I blew out my cheeks. “Nothing I can do until Walt brings that computer.” I glanced at my watch. “Bet you a buck he’s here right after lunch.”
I would have lost that bet. I paced my room until half past three before he showed up, loaded down with boxes. It took him three trips to his car to bring it all up. There was no surface of my room furniture large enough to hold the computer and monitor except the coffee table. “No problem,” Walt said, “I brought an extension cord that’s long enough.”

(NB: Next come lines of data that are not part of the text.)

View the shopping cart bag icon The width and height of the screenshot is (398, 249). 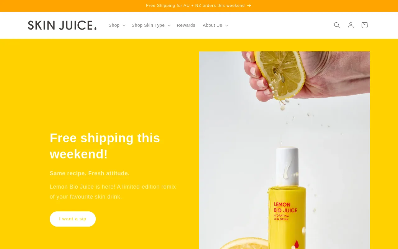pos(364,25)
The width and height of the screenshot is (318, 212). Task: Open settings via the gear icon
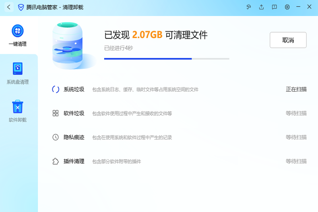287,7
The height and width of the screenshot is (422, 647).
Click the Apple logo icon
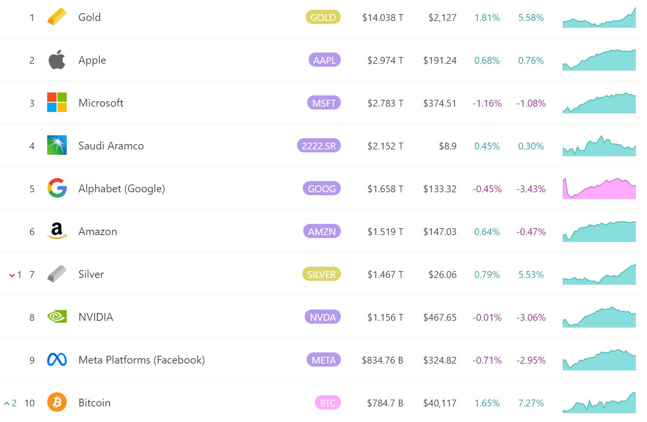(57, 60)
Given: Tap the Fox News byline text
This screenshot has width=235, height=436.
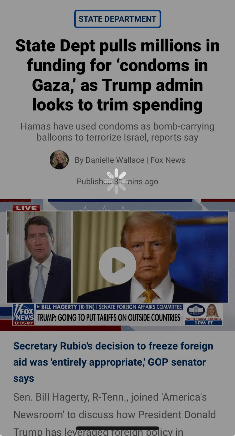Looking at the screenshot, I should tap(168, 160).
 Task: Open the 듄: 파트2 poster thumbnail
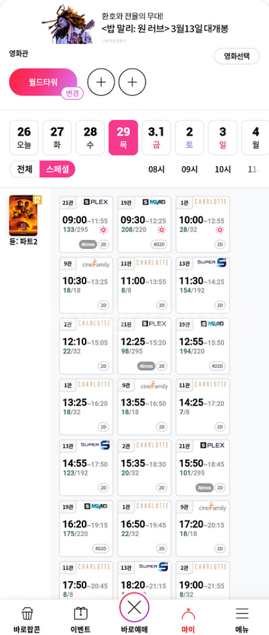tap(24, 215)
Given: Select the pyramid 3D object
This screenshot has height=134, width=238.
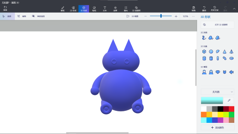Looking at the screenshot, I should [231, 52].
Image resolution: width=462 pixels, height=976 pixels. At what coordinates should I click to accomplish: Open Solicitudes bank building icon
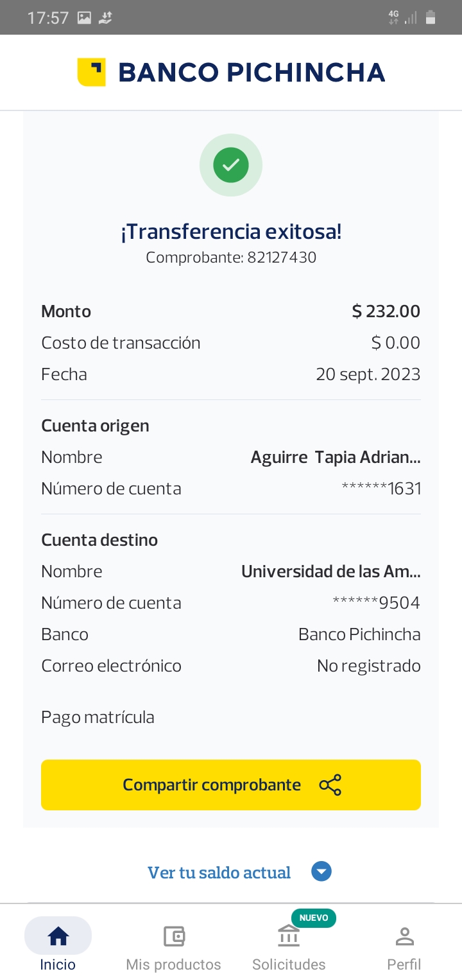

I called Cal, thinking he might be able to help, since I was hopeless with electronic gadgets. He arrived at practically the same time Walt brought in his final load, and they both began tearing into the boxes. They were maybe half way through their work when Cecil’s familiar knock came. I looked at my watch. Five till four. He was a greedy five minutes early. I asked Walt where he’d parked, then for his car keys, which he handed over without question. Like a kid with a new electric train, he was already absorbed with computer construction. I let Cecil in, led him over by the window, out of the way, and told him what I wanted. With what I was offering, it didn’t take too much arm-twisting.